Sealey agreed and looked up and down the hallway. “Where did that administrator go?”
“Dr. Frazer returned to his office,” the nun said. “I was told to bring you there when you finished with Red.”
“We need to lock this place down. Nobody in or out.” Taking a cell phone from his pocket, Sealey gave Walter a resigned glance. “I’ll move our people into position and get a warrant.”
Chapter
71
“This is a medical facility, first and foremost,” Dr. Frazer spouted from behind his large oak desk. “I can’t allow you and your people to traipse around in here upsetting our staff and patients any more than I can grant access to confidential records. Not without a warrant. We could lose our license. The state could lock our doors. I can only imagine how our donors would view such an intrusion.”
Sealey was out in the hallway, still on his phone, working on the warrant, but he hadn’t gotten one yet. Sister Mary Susan stood silently, her back against the administrator’s door.
“We’re working on it, but it takes time,” Walter told him. “If the person we’re looking for is here, and she realizes we’re searching for her, we may lose her.

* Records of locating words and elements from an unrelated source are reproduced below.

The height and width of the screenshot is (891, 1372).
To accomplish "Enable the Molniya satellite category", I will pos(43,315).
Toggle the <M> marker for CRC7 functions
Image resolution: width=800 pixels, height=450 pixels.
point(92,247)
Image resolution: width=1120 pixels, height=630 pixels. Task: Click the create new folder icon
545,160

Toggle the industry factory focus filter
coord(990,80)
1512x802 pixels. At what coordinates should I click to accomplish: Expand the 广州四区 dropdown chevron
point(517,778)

Speed and surprise are key.”
Dr. Frazer’s face grew red. “Let’s talk about that. I just got a call from our front gate. There are two men out there claiming to be federal agents turning away deliveries and visitors—not allowing anyone in or out. Two more at our main entrance, and several more around our perimeter. Care to explain who authorized all that? I know it wasn’t me.”
“There’s an urgency to—”
“My chief of security phoned not two minutes ago,” Frazer interrupted. “He said someone waved a badge at him and demanded access to our camera footage, our logs.”
“I don’t think you fully understand the—”

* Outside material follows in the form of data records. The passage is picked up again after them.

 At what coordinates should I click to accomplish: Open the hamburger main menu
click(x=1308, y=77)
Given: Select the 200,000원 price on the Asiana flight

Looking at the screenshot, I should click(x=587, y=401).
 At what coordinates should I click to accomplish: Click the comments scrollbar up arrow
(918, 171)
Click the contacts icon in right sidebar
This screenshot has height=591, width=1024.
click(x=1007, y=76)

“What I understand is that, badge or no badge, you’re taking actions here without the authority to do so.” Frazer picked up his phone and quickly dialed a number. He looked down at the receiver, thumbed the disconnect several times, and glared at Walter. “It’s dead. Did you cut our phone lines?” He tugged open a drawer and took out a cell phone, tried to place a call, then frowned at the display. “I’m not getting a signal. What’s going on? Are you doing this?” He gestured toward Sealey, visible through the window overlooking the hallway. “How did he dial out?”